StarRocks / starrocks

StarRocks, a Linux Foundation project, is a next-generation sub-second MPP OLAP database for full analytics scenarios, including multi-dimensional analytics, real-time analytics, and ad-hoc queries.
https://starrocks.io
Apache License 2.0
8.65k stars 1.75k forks source link

[function] Support millisecond unix to datetime #48634

Open wangsimo0 opened 1 month ago

wangsimo0 commented 1 month ago

when it comes to unix time, there are two ways to specify milliseconds. most system will be either using float like 159830640.123 , or append millisecond in the last like 1598306400123 to represent datetime with milliseconds.

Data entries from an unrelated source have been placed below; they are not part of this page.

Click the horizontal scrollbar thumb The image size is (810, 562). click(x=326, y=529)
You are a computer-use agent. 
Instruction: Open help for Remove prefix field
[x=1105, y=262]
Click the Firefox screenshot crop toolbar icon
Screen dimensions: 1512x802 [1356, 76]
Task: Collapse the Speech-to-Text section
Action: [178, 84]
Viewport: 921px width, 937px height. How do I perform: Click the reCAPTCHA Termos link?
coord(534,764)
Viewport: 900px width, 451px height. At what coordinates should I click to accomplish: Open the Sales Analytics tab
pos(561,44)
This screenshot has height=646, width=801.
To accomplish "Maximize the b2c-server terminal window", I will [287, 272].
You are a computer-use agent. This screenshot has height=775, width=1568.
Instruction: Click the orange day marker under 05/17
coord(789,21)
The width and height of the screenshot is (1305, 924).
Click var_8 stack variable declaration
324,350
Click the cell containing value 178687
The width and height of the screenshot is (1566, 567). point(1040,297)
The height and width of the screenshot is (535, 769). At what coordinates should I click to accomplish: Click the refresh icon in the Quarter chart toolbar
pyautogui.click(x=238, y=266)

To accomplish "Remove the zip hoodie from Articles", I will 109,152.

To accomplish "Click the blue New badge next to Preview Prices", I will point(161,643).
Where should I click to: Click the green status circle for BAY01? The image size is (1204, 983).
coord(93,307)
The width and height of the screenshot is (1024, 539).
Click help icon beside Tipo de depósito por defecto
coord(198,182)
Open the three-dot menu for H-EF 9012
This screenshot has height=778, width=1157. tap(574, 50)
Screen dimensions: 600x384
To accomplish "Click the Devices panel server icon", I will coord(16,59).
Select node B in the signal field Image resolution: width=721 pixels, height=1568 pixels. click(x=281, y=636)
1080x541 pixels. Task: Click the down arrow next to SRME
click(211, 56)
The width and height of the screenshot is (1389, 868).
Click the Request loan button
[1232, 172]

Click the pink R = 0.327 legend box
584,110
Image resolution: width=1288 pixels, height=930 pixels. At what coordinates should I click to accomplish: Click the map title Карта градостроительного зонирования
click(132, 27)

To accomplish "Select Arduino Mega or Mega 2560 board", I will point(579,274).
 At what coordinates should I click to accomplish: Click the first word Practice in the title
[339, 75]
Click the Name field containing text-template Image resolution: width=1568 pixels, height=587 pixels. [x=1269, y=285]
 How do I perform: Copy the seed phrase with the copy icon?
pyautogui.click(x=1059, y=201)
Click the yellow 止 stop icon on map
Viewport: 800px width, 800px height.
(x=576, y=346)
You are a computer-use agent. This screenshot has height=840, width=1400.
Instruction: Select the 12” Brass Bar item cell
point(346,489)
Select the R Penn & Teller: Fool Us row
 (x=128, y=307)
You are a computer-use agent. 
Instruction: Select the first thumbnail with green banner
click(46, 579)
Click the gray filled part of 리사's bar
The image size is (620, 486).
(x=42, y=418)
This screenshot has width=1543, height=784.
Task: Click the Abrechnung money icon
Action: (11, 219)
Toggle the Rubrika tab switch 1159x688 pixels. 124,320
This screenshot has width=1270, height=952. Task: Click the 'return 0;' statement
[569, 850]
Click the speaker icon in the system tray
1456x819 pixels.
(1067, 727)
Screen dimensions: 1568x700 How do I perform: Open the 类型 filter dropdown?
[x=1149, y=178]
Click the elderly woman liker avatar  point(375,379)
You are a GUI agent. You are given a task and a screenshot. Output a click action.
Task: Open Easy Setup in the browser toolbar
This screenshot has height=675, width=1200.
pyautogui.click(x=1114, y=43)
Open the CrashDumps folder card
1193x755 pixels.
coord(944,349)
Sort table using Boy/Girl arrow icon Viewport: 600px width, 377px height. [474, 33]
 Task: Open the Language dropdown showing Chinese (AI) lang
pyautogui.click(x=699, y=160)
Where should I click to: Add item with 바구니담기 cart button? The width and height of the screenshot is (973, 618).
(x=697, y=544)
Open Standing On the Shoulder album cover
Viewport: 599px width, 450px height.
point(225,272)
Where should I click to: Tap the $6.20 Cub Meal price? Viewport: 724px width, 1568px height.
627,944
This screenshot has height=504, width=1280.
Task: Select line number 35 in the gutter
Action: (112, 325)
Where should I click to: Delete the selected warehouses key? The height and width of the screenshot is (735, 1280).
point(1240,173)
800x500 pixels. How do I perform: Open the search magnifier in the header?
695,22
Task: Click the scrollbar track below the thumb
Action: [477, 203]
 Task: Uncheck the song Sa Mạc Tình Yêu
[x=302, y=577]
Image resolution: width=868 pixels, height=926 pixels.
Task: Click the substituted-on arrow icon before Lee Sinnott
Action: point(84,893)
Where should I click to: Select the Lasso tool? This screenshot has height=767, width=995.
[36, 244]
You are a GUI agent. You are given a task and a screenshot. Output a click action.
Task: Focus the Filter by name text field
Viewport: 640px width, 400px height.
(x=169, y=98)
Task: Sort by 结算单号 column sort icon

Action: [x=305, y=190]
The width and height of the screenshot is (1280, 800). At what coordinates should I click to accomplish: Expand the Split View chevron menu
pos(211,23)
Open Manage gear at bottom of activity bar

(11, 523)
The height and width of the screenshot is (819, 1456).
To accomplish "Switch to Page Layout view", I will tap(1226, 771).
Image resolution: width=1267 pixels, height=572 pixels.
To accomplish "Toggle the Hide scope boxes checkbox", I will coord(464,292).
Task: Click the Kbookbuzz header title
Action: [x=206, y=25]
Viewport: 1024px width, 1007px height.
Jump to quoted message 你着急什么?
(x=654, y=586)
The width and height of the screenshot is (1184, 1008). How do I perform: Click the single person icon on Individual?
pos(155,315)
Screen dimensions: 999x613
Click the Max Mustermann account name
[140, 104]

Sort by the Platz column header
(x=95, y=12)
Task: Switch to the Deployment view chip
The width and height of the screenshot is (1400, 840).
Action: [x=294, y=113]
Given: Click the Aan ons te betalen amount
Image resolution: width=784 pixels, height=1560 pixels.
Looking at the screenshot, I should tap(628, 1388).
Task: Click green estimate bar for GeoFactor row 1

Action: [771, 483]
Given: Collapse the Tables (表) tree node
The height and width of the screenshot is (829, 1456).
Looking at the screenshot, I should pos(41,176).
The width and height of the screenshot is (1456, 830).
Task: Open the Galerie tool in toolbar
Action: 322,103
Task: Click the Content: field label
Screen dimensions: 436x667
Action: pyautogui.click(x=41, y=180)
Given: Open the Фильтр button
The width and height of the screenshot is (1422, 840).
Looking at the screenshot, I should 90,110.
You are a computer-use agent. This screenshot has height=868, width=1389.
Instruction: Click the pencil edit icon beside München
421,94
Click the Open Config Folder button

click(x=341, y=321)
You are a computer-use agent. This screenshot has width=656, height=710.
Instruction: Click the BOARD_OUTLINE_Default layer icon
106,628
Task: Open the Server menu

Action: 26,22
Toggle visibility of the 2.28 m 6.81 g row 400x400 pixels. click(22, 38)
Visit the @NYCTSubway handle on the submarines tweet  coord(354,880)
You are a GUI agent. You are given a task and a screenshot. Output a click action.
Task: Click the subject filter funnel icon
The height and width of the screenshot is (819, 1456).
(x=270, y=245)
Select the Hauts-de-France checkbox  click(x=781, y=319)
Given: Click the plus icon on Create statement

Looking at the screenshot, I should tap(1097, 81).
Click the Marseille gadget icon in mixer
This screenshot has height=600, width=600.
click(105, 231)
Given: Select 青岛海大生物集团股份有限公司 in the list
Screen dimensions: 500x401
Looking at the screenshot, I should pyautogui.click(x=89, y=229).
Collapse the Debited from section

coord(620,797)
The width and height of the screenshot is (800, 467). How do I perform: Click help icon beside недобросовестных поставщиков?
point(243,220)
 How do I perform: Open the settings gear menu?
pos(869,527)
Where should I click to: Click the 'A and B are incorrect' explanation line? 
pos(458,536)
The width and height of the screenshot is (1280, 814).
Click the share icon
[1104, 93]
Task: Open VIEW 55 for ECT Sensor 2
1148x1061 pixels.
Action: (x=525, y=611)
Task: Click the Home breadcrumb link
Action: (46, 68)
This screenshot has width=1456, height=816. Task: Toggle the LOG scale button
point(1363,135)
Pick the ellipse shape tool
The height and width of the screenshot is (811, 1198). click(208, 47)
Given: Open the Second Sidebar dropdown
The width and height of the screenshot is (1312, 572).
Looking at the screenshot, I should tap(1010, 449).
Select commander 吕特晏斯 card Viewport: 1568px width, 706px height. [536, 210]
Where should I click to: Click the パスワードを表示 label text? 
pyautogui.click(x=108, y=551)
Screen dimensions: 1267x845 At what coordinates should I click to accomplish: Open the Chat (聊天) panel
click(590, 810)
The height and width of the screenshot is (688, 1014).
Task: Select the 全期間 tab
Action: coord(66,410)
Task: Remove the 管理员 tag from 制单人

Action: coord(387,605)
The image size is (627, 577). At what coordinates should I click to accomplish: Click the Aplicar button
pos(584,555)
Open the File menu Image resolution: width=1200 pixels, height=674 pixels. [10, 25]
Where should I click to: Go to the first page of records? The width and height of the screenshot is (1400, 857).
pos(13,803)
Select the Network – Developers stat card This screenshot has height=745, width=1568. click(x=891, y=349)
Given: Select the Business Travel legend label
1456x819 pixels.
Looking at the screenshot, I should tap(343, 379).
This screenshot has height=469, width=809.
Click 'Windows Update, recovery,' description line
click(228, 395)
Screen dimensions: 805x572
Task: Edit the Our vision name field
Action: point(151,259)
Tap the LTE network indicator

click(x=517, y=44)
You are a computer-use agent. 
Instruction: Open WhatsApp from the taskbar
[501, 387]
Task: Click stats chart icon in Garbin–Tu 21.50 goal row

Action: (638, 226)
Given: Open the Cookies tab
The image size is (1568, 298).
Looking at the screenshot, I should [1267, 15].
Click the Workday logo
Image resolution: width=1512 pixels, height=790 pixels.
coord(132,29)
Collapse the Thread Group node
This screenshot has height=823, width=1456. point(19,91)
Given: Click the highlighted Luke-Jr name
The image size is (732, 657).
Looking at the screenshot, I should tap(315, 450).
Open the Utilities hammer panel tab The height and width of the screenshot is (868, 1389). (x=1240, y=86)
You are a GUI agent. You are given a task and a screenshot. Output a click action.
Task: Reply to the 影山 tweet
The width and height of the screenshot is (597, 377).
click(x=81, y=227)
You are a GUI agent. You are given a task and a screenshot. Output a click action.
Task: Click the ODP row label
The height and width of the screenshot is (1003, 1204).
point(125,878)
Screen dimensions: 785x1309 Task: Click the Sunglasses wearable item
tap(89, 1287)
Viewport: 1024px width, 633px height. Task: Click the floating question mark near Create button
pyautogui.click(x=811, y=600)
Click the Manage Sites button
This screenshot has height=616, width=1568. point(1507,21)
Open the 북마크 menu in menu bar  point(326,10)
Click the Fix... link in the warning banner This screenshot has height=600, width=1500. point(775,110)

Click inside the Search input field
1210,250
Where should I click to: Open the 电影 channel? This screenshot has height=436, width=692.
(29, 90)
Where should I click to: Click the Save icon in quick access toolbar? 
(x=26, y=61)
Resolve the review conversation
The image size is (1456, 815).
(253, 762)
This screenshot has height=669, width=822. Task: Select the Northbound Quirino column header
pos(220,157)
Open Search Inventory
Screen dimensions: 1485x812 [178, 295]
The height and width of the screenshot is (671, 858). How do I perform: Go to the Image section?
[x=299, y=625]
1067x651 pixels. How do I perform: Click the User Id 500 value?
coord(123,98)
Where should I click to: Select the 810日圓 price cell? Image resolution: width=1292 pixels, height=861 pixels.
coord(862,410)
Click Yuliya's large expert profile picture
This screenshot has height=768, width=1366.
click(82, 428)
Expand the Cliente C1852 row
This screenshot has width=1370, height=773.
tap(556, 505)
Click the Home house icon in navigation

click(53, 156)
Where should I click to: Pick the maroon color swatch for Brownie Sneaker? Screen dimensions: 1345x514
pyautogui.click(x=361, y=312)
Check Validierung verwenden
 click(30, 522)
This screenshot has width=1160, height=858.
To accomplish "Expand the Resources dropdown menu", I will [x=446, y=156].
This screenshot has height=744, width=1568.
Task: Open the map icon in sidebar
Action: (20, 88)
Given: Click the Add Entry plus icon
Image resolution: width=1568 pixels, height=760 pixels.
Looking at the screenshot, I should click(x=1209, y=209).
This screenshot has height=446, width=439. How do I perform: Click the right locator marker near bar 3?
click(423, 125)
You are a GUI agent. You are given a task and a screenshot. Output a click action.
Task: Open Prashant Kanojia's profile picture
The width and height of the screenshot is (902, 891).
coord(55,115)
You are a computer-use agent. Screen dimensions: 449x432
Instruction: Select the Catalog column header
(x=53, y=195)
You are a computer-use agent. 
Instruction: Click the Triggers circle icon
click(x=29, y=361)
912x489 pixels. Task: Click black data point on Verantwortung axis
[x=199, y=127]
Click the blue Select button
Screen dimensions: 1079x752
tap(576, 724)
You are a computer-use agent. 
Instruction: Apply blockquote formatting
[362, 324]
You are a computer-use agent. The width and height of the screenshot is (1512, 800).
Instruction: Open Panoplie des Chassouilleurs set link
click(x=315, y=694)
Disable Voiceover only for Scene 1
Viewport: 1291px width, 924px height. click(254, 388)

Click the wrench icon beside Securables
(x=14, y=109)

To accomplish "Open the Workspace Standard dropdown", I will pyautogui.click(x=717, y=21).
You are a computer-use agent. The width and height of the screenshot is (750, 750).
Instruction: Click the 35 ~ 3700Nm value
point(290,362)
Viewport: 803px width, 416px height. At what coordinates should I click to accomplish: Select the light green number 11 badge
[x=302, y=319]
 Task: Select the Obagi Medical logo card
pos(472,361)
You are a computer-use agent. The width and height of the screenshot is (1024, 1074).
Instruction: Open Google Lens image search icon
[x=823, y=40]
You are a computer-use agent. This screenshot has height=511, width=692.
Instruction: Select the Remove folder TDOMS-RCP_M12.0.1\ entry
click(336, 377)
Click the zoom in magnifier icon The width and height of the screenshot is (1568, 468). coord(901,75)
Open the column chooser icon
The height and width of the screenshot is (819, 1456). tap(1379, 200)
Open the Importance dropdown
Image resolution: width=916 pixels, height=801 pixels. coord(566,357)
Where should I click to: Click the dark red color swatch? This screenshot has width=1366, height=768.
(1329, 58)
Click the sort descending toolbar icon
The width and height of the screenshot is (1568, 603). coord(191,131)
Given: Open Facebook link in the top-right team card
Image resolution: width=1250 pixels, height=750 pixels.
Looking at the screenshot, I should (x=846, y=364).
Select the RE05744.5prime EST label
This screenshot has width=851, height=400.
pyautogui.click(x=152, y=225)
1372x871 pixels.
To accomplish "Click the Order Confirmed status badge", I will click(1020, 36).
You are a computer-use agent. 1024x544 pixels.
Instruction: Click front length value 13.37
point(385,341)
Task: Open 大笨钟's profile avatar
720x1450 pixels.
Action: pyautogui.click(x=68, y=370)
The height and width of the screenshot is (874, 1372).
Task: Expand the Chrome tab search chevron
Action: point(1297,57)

In StarRocks, we use the standard UNIX time without any milli or micro , nano seconds. However, there may be some case that user import data from other system who use other kinds of UNIX time format that starrocks cannot recognize and need further transformation.

so here I propose a function that may help to make this process easier.

from_unixtime

Converts a number of milliseconds since the epoch (1970-01-01 00:00:00 UTC) into a timestamp.

from_unixtime_milliseconds (INT unix_timestamp_milliseconds[, VARCHAR string_format])

this function's behavior is similar to from_unixtime the only difference is that:

the from_unixtime_milliseconds need to be a UNIX timestamp with millisecond as int.

for example

select from_unixtime_milliseconds(1196440219123)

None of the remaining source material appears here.